- YOUR OBJECTIVE: From the first line to the last, transcribe the data exactly.

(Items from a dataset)
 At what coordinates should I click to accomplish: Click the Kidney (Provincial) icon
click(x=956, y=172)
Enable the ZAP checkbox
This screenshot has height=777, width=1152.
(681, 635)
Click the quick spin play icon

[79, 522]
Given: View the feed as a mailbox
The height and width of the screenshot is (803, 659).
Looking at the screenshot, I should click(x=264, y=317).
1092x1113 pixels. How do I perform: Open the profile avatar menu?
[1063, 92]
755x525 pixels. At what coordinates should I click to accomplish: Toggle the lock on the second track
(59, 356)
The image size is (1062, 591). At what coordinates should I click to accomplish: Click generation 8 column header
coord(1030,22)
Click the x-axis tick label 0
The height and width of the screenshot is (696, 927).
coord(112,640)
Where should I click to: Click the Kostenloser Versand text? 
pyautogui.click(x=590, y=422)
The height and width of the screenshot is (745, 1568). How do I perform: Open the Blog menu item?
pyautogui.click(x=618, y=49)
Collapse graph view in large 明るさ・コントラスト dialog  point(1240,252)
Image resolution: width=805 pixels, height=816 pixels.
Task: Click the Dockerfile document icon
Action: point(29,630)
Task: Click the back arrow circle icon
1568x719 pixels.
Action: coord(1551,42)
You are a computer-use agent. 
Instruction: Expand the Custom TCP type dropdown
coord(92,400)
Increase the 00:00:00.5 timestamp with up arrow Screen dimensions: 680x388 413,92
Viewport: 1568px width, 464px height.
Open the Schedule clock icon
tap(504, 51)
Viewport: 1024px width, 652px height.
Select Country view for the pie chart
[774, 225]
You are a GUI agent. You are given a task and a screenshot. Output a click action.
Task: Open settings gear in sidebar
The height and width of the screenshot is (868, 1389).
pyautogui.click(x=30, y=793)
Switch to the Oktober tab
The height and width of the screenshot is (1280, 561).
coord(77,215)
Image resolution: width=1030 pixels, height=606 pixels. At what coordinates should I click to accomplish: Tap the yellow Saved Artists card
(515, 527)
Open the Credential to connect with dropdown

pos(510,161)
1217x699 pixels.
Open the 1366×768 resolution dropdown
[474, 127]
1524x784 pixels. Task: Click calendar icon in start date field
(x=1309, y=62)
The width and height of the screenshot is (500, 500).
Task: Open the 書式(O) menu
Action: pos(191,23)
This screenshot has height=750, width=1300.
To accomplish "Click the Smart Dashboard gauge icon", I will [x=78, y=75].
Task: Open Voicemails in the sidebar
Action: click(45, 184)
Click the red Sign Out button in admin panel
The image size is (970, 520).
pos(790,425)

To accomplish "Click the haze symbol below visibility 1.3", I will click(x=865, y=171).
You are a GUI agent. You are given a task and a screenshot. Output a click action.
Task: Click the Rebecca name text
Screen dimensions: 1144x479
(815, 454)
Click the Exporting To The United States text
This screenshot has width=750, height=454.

- COMPLETED TASK:
 At what coordinates should I click to accomplish: Click the Kidney (Provincial) icon
click(x=956, y=172)
Enable the ZAP checkbox
This screenshot has height=777, width=1152.
(681, 635)
Click the quick spin play icon

[79, 522]
Given: View the feed as a mailbox
The height and width of the screenshot is (803, 659).
Looking at the screenshot, I should click(x=264, y=317).
1092x1113 pixels. How do I perform: Open the profile avatar menu?
[1063, 92]
755x525 pixels. At what coordinates should I click to accomplish: Toggle the lock on the second track
(59, 356)
The image size is (1062, 591). At what coordinates should I click to accomplish: Click generation 8 column header
coord(1030,22)
Click the x-axis tick label 0
The height and width of the screenshot is (696, 927).
coord(112,640)
Where should I click to: Click the Kostenloser Versand text? 
pyautogui.click(x=590, y=422)
The height and width of the screenshot is (745, 1568). How do I perform: Open the Blog menu item?
pyautogui.click(x=618, y=49)
Collapse graph view in large 明るさ・コントラスト dialog  point(1240,252)
Image resolution: width=805 pixels, height=816 pixels.
Task: Click the Dockerfile document icon
Action: point(29,630)
Task: Click the back arrow circle icon
1568x719 pixels.
Action: coord(1551,42)
You are a computer-use agent. 
Instruction: Expand the Custom TCP type dropdown
coord(92,400)
Increase the 00:00:00.5 timestamp with up arrow Screen dimensions: 680x388 413,92
Viewport: 1568px width, 464px height.
Open the Schedule clock icon
tap(504, 51)
Viewport: 1024px width, 652px height.
Select Country view for the pie chart
[774, 225]
You are a GUI agent. You are given a task and a screenshot. Output a click action.
Task: Open settings gear in sidebar
The height and width of the screenshot is (868, 1389).
pyautogui.click(x=30, y=793)
Switch to the Oktober tab
The height and width of the screenshot is (1280, 561).
coord(77,215)
Image resolution: width=1030 pixels, height=606 pixels. At what coordinates should I click to accomplish: Tap the yellow Saved Artists card
(515, 527)
Open the Credential to connect with dropdown

pos(510,161)
1217x699 pixels.
Open the 1366×768 resolution dropdown
[474, 127]
1524x784 pixels. Task: Click calendar icon in start date field
(x=1309, y=62)
The width and height of the screenshot is (500, 500).
Task: Open the 書式(O) menu
Action: pos(191,23)
This screenshot has height=750, width=1300.
To accomplish "Click the Smart Dashboard gauge icon", I will [x=78, y=75].
Task: Open Voicemails in the sidebar
Action: click(45, 184)
Click the red Sign Out button in admin panel
The image size is (970, 520).
pos(790,425)

To accomplish "Click the haze symbol below visibility 1.3", I will click(x=865, y=171).
You are a GUI agent. You are given a task and a screenshot. Output a click action.
Task: Click the Rebecca name text
Screen dimensions: 1144x479
(815, 454)
Click the Exporting To The United States text
This screenshot has width=750, height=454.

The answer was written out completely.